Colloque, 29 mai 2015

Héritage(s), situation de la connaissance et conflictualités de la reconnaissance. Claude Cahun à la lumière de ses commentateurs/trices

Ève Gianoncelli
couverture
Héritages de Claude Cahun et Marcel Moore, événement organisé par Andrea Oberhuber et Alexandra Arvisais

Cette communication vise à problématiser la question de l’héritage à travers les formes d’appropriation de la pensée et de l’œuvre de Cahun et la manière dont elles les inscrivent dans différents types d’histoire intellectuelle (au sens large). Si les formes de l’héritage de Cahun de ce point de vue apparaissent connues, elles ont en réalité peu fait l’objet d’un travail d’analyse systématique en tant que tel d’une part; d’autre part, les raisons qui ont favorisé les différentes formes de sa réinscription intellectuelle et artistique ont peu été analysées. Il s’agit ainsi d’abord de remédier à ces impensés. Dans un second temps, il convient alors de comprendre comment hériter signifie également s’inscrire dans des logiques spécifiques de réception des œuvres et des idées qui concourent à des formes spécifiques de diffusion et même de production de l’objet Cahun. On s’interrogera notamment dans ce cadre sur la manière dont les formes d’appropriation de l’œuvre cahunienne permettent de rejouer des lectures situées et polarisées qui mettent notamment (mais alors pas seulement) en scène une opposition entre des lectures «française», universalisante, et «américaine», susceptible d’être décriée par la première comme communautariste, rejouant alors des clivages théoriques et politiques traditionnels entre les deux côtés de l’Atlantique.
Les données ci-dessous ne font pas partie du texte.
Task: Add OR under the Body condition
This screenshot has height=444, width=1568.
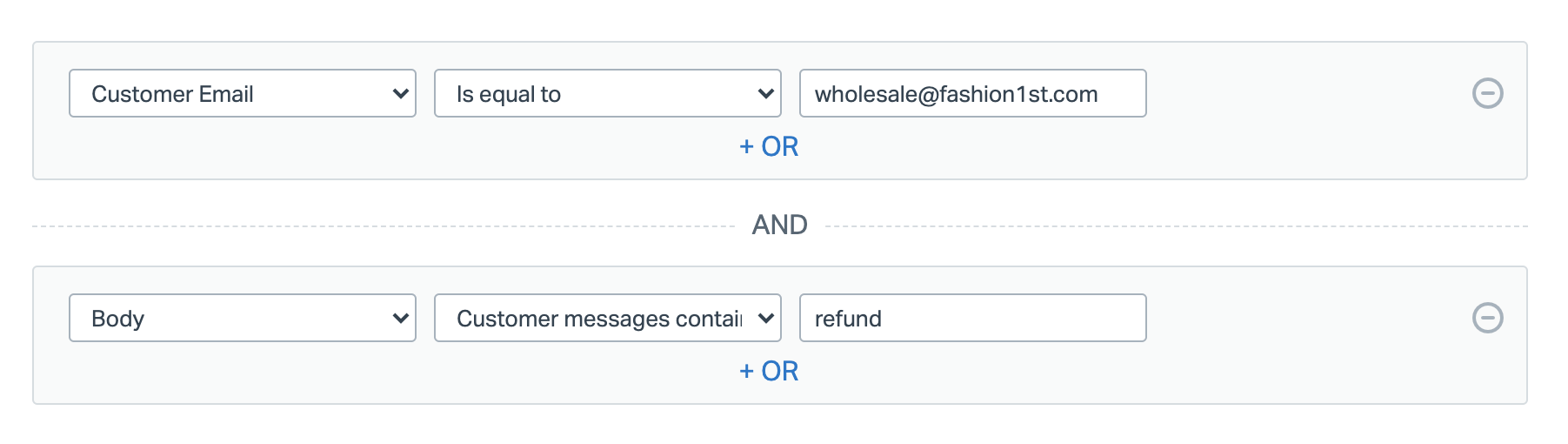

C’est par exemple ce que met en scène François Leperlier quand il dénonce la «pensée lesbienne» qui sert de lecture à la pensée cahunienne, qu’il associe à une forme de communautarisme, sans voir ce que sa propre posture, répondant à ce que l’on pourrait nommer un «impératif d’idiosyncrasie», et se prétendant affranchie de tout point de vue, en relève tout autant et est symptomatique d’une grille de lecture universaliste prégnante dans la culture intellectuelle française. L’objectif est alors ici double: il s’agit d’une part de thématiser les formes d’opposition théoriques et politiques relevant de différentes cultures nationales entre les deux côtés de l’Atlantique, par exemple dans le sillage des travaux du sociologue Éric Fassin qui a examiné ces jeux de miroirs (et notamment du point de vue du féminisme); d’autre part, d’examiner ces points de vue nécessairement situés qui investissent l’objet Cahun selon une épistémologie du point de vue permettant d’interroger les conditions sociales de production de la connaissance. Il s’agira enfin d’esquisser une lecture permettant de s’interroger sur les conditions de possibilité d’un héritage tentant de dépasser ces apories en prenant au sérieux à la fois la prétention propre de Cahun et de Moore et ce qu’elle apporte aux problématiques du genre. On se propose ici en particulier d’analyser la tension entre des formes de problématisation du couple d’artistes, de la féminité et du genre et les raisons pour lesquelles ce n’est que la contemporanéité qui peut permettre à proprement parler de constituer ses enjeux comme politiques.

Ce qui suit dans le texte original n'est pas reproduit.